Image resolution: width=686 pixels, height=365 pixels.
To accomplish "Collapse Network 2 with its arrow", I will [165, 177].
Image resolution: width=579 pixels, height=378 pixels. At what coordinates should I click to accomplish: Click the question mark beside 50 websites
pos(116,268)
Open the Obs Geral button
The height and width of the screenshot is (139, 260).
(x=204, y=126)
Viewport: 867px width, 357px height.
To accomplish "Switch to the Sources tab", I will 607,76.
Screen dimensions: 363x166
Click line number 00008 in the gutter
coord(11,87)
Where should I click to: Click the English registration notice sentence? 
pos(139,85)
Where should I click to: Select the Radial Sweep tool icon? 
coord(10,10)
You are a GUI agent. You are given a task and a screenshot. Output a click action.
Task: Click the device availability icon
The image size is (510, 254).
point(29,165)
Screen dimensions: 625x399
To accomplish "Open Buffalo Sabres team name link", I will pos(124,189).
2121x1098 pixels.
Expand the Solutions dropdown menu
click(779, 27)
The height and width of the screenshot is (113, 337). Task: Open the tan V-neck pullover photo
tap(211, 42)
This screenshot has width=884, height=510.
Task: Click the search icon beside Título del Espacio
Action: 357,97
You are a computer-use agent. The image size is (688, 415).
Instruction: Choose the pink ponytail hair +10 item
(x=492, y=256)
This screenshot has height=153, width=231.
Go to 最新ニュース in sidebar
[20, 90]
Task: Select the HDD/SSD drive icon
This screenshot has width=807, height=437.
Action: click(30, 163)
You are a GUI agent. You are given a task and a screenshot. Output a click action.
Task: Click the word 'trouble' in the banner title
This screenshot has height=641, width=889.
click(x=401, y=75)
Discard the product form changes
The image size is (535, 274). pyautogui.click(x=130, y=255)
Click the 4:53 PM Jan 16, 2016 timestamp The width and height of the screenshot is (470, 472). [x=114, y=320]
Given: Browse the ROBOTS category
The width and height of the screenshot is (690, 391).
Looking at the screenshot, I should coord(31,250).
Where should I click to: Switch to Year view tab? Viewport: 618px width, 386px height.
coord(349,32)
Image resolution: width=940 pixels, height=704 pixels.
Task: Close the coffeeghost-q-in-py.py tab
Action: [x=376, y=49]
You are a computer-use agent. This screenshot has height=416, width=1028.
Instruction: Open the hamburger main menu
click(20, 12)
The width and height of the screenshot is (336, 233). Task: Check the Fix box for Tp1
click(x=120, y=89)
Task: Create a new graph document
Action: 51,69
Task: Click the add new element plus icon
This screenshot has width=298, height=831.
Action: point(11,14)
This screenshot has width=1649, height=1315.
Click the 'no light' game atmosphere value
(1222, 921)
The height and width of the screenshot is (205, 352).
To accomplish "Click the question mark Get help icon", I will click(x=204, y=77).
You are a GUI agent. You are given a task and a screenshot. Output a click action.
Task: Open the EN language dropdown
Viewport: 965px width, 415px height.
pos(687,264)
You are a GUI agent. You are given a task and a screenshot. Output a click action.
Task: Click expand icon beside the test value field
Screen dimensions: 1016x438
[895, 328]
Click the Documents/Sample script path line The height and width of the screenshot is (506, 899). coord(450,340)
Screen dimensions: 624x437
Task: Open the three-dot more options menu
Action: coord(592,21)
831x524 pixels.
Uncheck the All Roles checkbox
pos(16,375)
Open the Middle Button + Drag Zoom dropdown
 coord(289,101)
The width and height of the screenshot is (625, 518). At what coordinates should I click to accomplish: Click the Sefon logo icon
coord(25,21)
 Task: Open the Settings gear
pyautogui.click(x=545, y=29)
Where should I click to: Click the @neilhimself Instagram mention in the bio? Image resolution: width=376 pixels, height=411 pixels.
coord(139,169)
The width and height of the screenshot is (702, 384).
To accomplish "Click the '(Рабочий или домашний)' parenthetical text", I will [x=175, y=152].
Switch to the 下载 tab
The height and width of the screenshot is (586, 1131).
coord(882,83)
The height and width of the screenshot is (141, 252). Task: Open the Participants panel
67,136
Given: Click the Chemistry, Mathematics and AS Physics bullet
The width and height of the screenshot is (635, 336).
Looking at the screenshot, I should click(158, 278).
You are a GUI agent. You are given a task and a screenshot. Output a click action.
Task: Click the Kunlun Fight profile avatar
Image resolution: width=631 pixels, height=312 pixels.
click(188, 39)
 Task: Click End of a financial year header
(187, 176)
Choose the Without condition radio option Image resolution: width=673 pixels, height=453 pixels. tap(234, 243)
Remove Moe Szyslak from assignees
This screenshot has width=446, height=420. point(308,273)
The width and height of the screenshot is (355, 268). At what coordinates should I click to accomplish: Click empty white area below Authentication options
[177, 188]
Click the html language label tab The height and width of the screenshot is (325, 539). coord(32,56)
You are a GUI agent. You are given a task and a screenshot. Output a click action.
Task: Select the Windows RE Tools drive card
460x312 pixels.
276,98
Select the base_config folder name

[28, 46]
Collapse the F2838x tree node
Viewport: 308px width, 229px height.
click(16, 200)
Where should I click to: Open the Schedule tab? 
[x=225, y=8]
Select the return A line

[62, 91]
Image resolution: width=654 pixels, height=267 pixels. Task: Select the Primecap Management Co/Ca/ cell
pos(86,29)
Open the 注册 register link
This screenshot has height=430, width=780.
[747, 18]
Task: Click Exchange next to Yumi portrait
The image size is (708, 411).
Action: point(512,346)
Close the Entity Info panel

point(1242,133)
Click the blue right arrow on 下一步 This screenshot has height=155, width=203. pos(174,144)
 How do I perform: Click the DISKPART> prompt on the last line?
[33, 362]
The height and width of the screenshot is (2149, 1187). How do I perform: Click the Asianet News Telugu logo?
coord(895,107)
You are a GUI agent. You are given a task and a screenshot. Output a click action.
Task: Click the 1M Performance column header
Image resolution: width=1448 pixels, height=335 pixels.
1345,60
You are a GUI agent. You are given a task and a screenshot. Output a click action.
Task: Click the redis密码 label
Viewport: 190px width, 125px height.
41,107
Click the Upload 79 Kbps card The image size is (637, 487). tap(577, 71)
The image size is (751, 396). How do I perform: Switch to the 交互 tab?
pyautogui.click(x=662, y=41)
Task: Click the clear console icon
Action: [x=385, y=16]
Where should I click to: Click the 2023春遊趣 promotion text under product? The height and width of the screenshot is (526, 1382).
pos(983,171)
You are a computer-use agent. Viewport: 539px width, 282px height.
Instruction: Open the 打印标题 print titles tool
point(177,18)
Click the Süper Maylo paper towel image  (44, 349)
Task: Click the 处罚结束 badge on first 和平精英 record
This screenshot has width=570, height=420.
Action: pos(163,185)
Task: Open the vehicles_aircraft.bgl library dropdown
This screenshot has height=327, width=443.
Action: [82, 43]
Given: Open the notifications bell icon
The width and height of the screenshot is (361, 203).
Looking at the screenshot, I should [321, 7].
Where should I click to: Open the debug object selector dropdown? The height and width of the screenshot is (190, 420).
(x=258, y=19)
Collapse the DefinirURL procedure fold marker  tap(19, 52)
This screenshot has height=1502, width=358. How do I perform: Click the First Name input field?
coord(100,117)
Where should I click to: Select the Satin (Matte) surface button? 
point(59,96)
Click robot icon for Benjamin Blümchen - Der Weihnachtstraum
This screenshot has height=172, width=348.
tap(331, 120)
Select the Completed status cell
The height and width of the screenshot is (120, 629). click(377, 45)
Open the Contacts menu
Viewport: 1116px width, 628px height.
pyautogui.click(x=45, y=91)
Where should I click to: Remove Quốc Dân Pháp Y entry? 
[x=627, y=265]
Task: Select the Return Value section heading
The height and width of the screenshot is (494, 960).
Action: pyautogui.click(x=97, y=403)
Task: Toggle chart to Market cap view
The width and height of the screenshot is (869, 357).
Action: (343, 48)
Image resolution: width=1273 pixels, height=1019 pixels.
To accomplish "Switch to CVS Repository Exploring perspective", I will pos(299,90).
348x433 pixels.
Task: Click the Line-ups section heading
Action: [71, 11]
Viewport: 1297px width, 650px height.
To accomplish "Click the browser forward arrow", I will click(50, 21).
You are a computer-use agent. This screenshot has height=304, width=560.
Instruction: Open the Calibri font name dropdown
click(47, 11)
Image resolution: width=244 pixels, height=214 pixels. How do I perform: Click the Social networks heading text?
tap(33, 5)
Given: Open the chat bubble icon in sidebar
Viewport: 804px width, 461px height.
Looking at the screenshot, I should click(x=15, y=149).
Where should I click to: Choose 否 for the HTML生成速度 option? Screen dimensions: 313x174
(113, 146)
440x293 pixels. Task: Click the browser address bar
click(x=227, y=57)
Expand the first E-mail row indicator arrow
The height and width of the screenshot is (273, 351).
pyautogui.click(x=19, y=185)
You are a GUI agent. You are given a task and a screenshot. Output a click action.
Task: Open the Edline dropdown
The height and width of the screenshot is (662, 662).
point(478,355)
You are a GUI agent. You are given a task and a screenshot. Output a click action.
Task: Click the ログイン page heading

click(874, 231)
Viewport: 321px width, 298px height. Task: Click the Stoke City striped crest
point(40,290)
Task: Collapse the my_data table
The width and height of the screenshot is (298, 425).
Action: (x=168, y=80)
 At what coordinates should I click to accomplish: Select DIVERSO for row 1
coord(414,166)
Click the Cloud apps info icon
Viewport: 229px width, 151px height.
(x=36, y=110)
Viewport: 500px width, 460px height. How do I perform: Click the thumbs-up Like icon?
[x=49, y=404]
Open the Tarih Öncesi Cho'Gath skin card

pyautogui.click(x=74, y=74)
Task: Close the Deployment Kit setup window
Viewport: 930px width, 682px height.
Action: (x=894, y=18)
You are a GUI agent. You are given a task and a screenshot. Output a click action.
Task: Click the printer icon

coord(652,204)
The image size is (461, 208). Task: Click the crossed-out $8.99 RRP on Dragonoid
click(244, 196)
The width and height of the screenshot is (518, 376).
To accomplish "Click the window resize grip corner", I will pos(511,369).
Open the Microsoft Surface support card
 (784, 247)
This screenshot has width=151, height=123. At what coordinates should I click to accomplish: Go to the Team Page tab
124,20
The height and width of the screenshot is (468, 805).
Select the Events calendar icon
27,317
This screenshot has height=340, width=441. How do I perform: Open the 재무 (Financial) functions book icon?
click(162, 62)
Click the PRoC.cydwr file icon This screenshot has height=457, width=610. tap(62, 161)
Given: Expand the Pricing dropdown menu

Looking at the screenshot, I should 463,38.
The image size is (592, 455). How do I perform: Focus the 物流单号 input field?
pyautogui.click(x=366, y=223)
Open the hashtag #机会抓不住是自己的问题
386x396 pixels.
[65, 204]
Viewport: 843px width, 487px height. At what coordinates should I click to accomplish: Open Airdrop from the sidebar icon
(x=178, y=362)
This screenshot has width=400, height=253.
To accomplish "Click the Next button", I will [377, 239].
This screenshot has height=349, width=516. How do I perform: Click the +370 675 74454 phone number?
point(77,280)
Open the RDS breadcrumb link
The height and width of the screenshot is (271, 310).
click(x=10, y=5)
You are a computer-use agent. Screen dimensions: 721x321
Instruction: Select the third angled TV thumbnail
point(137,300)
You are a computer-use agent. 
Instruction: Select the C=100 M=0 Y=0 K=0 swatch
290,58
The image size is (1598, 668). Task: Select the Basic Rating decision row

····················

** WHAT YOU NEED TO DO **
Copy out each line of the data that includes the string "label".

** PROBLEM SOLUTION **
Click the html language label tab The height and width of the screenshot is (325, 539). coord(32,56)
Task: Click the redis密码 label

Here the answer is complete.